:: Directive 1 ::
In the excerpt on Republican Party splits, restate the part that opens with the words containing "These are not" and closes with "some intriguing possibilities.", replacing "revelations" with "findings".
:: Directive 2 ::
According to the excerpt on Republican Party splits, on which votes did the Republican Party show fissures?

Oh well. Nobody in Washington is going to change their stripes tomorrow because I told them to. But if we're looking for lessons from these last weeks, here's another -- and it's a powerful one. One of the country's preeminent comedians showed half the political class what they couldn't figure out for themselves -- namely, how to accept gift-wrapped opportunities from the other half for the latter's annihilation.

These are not exactly surprising revelations, and they're not even necessarily newsworthy. But there has been one development lately that is semi-novel and potentially very consequential. Or, at least, it would be, if the Democrats had even the slightest bit of gumption.

What I'm referring to is the splitting of the Republican Party on several of the key votes cast over recent days. On Don't Ask Don't Tell, on the New START treaty with the Russians, on the tax bill and on the 9/11 first-responders health care bill, the heretofore highly monolithic Republican Party showed fissures that are really unusual compared to most all of their historical behavior over the last thirty years. It's not that the GOP never splits, it's just that it's so rare. And to have it happen this many times in this short a period presents some intriguing possibilities.

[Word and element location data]
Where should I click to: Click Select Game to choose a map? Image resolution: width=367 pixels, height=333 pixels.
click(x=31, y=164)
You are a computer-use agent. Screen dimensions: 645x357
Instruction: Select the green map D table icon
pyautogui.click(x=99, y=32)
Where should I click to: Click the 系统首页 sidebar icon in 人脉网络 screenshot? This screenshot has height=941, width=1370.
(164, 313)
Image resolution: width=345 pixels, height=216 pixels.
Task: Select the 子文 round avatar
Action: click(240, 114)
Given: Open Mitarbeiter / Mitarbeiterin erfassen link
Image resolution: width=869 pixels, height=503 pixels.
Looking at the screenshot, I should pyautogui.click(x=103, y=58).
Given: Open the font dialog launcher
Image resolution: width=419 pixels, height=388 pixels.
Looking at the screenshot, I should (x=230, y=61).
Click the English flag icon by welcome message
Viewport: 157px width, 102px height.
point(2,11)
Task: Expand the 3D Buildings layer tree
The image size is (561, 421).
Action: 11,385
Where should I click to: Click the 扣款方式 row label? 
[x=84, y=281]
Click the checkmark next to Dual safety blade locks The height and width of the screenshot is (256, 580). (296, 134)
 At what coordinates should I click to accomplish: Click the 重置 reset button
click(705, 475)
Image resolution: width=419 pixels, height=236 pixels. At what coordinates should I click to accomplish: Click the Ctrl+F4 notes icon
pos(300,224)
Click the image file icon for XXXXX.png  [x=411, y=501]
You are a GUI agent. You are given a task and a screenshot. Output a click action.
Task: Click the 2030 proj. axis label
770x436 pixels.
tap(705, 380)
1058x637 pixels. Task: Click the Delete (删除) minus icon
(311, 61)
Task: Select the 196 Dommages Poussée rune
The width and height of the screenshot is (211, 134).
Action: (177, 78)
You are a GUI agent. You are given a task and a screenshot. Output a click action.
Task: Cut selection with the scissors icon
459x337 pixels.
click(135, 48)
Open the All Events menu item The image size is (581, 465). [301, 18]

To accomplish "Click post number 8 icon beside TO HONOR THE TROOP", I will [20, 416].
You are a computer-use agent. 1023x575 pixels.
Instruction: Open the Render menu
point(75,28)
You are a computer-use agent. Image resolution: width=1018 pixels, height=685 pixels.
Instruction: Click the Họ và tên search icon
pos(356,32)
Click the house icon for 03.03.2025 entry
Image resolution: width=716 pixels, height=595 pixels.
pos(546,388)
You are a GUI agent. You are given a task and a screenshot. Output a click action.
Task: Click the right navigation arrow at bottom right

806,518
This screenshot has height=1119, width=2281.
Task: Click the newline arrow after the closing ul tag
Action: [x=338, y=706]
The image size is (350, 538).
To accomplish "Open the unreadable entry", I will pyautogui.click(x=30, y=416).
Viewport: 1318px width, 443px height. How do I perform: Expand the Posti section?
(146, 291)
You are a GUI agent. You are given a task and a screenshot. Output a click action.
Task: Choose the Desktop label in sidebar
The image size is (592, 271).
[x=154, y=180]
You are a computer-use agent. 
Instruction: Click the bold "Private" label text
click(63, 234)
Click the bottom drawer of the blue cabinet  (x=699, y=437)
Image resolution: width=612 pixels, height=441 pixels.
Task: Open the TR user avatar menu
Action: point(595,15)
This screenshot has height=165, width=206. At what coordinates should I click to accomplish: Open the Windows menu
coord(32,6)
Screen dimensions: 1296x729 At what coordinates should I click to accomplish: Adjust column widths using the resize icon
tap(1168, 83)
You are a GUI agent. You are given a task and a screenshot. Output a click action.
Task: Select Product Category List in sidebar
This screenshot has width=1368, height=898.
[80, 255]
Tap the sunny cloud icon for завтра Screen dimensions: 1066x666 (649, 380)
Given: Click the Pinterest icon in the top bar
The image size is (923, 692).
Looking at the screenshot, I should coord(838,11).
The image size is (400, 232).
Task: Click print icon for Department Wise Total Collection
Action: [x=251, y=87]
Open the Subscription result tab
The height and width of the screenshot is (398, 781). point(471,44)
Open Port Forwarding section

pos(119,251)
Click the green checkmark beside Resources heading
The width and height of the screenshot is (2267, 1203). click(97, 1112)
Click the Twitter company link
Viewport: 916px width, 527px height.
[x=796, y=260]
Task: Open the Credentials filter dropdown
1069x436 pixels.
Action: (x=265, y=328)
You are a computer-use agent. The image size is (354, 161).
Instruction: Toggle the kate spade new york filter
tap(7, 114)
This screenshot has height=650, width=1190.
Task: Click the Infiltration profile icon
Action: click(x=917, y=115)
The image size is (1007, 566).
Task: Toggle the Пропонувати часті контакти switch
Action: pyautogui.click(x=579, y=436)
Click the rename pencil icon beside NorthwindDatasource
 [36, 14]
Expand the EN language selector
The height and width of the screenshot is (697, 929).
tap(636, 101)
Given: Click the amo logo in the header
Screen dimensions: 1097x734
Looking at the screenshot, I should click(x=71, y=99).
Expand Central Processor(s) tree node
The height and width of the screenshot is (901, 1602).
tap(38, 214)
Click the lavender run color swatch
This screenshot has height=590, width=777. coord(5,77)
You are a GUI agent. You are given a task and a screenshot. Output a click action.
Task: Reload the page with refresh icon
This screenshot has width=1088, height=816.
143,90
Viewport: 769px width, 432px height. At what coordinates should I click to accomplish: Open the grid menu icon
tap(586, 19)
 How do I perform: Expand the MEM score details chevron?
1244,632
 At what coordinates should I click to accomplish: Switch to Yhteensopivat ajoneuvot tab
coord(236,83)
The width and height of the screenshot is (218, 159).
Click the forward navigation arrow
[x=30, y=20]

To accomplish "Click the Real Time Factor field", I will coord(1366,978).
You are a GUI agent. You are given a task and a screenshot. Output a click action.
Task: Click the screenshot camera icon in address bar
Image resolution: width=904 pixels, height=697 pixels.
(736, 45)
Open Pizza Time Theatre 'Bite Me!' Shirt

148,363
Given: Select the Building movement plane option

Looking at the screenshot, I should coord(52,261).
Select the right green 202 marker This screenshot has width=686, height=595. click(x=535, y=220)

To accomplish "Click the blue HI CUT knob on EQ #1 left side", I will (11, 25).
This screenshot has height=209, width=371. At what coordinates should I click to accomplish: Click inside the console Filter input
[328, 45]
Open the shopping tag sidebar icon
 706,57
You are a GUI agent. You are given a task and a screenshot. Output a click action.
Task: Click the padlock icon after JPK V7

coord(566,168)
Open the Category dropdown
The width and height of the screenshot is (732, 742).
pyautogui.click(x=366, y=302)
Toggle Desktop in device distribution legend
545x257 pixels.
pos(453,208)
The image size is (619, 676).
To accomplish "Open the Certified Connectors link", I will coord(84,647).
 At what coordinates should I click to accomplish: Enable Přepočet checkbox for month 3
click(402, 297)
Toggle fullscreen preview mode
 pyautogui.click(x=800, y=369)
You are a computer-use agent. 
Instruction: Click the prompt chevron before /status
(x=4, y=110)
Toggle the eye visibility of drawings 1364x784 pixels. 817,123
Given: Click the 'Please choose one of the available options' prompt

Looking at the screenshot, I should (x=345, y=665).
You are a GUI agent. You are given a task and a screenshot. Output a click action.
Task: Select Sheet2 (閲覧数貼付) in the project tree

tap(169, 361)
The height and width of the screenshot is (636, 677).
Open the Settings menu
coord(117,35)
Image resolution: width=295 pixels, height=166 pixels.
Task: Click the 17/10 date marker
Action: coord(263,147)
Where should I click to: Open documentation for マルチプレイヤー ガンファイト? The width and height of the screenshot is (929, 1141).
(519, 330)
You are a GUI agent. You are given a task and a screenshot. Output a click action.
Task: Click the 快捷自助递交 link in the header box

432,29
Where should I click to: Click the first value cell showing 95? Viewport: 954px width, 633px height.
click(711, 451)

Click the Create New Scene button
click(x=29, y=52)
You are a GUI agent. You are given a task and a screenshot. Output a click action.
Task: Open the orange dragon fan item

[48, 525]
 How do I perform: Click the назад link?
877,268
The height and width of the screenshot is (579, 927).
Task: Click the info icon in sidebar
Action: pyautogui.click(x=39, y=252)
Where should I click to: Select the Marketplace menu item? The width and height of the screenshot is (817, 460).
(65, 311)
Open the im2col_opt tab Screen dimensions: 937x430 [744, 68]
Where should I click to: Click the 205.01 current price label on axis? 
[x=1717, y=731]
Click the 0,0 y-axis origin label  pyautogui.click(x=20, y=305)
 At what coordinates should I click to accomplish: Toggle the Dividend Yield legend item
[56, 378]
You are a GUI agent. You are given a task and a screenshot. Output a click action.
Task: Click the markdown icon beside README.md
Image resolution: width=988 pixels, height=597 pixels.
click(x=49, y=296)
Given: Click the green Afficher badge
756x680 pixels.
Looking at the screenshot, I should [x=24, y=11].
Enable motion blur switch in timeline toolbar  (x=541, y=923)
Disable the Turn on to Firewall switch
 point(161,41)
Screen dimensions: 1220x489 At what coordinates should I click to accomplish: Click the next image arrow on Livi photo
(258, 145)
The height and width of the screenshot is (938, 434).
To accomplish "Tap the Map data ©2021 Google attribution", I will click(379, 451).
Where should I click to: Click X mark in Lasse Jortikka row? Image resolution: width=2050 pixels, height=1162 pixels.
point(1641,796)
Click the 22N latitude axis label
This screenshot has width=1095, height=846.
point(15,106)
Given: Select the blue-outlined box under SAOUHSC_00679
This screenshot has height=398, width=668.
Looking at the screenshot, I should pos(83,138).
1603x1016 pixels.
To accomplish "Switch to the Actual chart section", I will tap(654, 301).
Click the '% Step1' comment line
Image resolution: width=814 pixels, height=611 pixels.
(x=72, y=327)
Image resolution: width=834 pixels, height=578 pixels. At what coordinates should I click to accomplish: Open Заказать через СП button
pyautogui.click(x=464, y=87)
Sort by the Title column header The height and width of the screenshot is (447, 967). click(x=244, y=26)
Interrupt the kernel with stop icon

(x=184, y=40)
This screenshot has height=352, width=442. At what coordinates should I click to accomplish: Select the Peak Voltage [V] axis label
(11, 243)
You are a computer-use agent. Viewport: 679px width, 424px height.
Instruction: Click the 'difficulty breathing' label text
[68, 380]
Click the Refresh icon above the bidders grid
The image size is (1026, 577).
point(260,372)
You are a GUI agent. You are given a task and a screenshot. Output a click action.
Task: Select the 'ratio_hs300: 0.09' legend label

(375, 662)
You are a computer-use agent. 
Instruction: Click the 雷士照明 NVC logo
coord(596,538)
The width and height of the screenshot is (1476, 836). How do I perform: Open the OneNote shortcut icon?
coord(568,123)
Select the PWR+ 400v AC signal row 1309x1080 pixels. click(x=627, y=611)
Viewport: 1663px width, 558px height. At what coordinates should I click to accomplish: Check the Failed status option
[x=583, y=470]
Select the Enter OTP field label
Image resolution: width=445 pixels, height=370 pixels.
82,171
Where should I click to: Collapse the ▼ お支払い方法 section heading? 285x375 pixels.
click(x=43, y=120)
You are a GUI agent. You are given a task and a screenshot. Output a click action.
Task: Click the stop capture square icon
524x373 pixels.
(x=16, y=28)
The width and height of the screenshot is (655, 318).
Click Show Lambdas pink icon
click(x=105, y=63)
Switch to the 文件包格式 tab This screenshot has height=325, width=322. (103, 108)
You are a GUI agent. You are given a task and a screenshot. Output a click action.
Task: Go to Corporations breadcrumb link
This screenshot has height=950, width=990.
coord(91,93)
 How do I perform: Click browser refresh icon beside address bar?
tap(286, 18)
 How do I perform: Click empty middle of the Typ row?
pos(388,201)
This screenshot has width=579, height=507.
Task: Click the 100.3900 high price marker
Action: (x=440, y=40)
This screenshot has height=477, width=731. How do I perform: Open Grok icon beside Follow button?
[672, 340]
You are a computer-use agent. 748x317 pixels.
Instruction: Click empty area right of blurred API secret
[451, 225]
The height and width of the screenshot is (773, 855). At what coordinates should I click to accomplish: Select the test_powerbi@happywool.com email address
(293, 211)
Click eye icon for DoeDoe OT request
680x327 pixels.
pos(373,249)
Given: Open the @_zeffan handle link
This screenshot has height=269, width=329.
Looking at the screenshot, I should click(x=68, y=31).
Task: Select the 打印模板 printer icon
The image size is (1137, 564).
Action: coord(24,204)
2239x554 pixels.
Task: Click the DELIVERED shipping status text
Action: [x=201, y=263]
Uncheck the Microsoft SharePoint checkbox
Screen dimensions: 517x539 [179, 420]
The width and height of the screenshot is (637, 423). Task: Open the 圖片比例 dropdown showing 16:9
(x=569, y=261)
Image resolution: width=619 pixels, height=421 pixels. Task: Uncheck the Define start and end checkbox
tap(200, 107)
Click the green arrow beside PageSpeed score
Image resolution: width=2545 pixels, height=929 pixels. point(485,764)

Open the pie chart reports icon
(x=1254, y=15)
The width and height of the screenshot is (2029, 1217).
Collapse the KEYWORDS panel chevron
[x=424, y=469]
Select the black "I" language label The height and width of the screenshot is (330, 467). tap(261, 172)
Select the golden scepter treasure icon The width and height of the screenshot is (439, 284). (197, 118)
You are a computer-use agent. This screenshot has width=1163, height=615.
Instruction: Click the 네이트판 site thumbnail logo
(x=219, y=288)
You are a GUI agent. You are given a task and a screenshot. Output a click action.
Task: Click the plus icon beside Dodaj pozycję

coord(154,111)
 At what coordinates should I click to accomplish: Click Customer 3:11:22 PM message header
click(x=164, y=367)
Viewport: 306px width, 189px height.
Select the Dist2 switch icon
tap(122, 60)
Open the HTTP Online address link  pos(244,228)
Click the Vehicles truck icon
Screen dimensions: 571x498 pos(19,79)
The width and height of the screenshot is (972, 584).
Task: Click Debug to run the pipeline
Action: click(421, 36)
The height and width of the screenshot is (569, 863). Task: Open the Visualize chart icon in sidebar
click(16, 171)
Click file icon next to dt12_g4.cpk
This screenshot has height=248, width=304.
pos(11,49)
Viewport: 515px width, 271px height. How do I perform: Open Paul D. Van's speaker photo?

:: Worked solution 1 ::
These are not exactly surprising findings, and they're not even necessarily newsworthy. But there has been one development lately that is semi-novel and potentially very consequential. Or, at least, it would be, if the Democrats had even the slightest bit of gumption.

What I'm referring to is the splitting of the Republican Party on several of the key votes cast over recent days. On Don't Ask Don't Tell, on the New START treaty with the Russians, on the tax bill and on the 9/11 first-responders health care bill, the heretofore highly monolithic Republican Party showed fissures that are really unusual compared to most all of their historical behavior over the last thirty years. It's not that the GOP never splits, it's just that it's so rare. And to have it happen this many times in this short a period presents some intriguing possibilities.

:: Worked solution 2 ::
Don't Ask Don't Tell, the New START treaty with the Russians, the tax bill, and the 9/11 first-responders health care bill.